Exercise instructions
Using the records that follow, tally the lines containing the word "agent" and state only the count.

Given information
════════════════════

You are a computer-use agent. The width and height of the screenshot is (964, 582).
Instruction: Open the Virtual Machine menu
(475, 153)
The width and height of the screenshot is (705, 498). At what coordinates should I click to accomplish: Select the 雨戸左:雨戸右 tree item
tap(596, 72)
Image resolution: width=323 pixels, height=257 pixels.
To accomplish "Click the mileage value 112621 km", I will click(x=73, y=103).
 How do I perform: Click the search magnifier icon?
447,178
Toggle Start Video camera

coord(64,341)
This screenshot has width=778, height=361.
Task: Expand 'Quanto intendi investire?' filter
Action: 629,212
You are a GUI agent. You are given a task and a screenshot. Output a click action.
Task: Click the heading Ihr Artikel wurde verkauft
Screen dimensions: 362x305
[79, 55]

════════════════════

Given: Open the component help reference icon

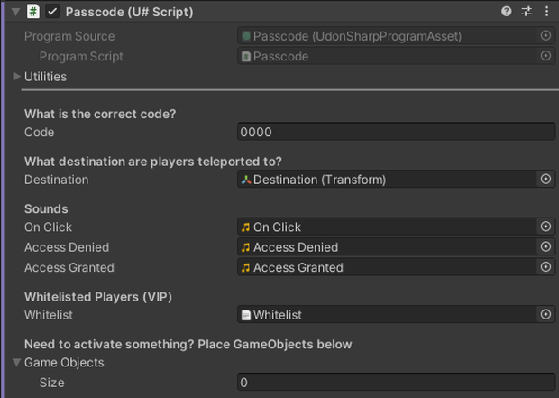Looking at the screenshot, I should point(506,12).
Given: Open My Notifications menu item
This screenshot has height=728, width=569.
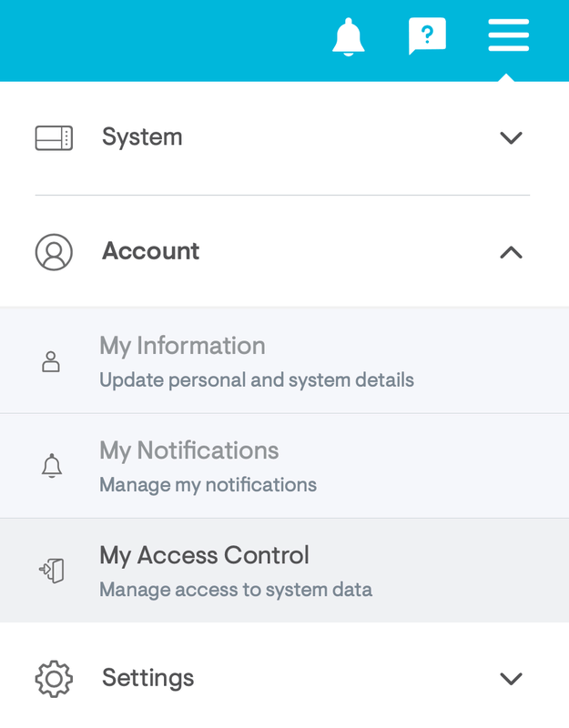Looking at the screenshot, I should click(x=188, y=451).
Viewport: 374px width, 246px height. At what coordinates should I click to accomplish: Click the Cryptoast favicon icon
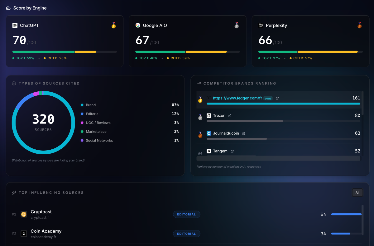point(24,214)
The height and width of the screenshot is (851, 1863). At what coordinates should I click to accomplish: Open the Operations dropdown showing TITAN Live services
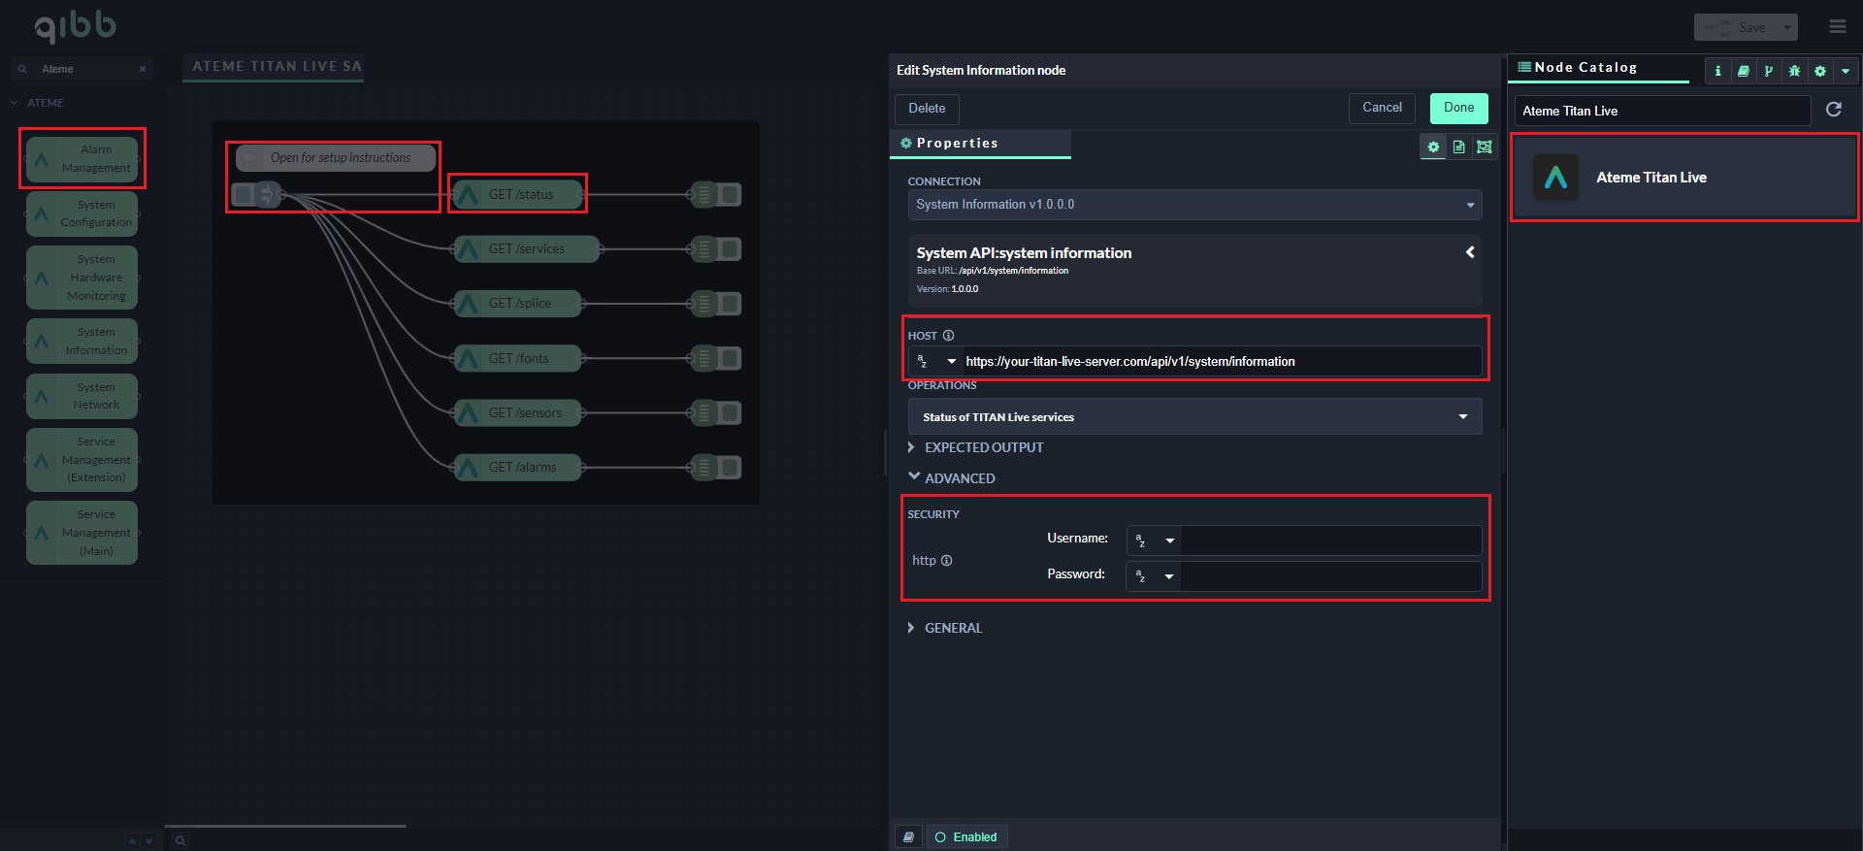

════════════════════

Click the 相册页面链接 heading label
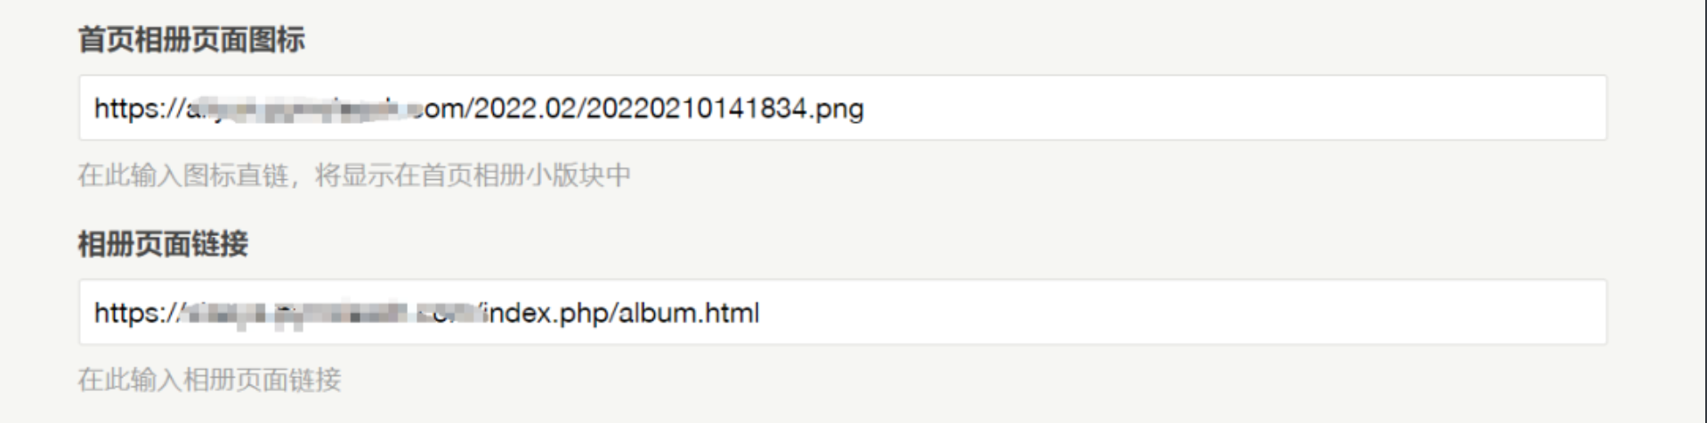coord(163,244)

════════════════════

Result of the task
2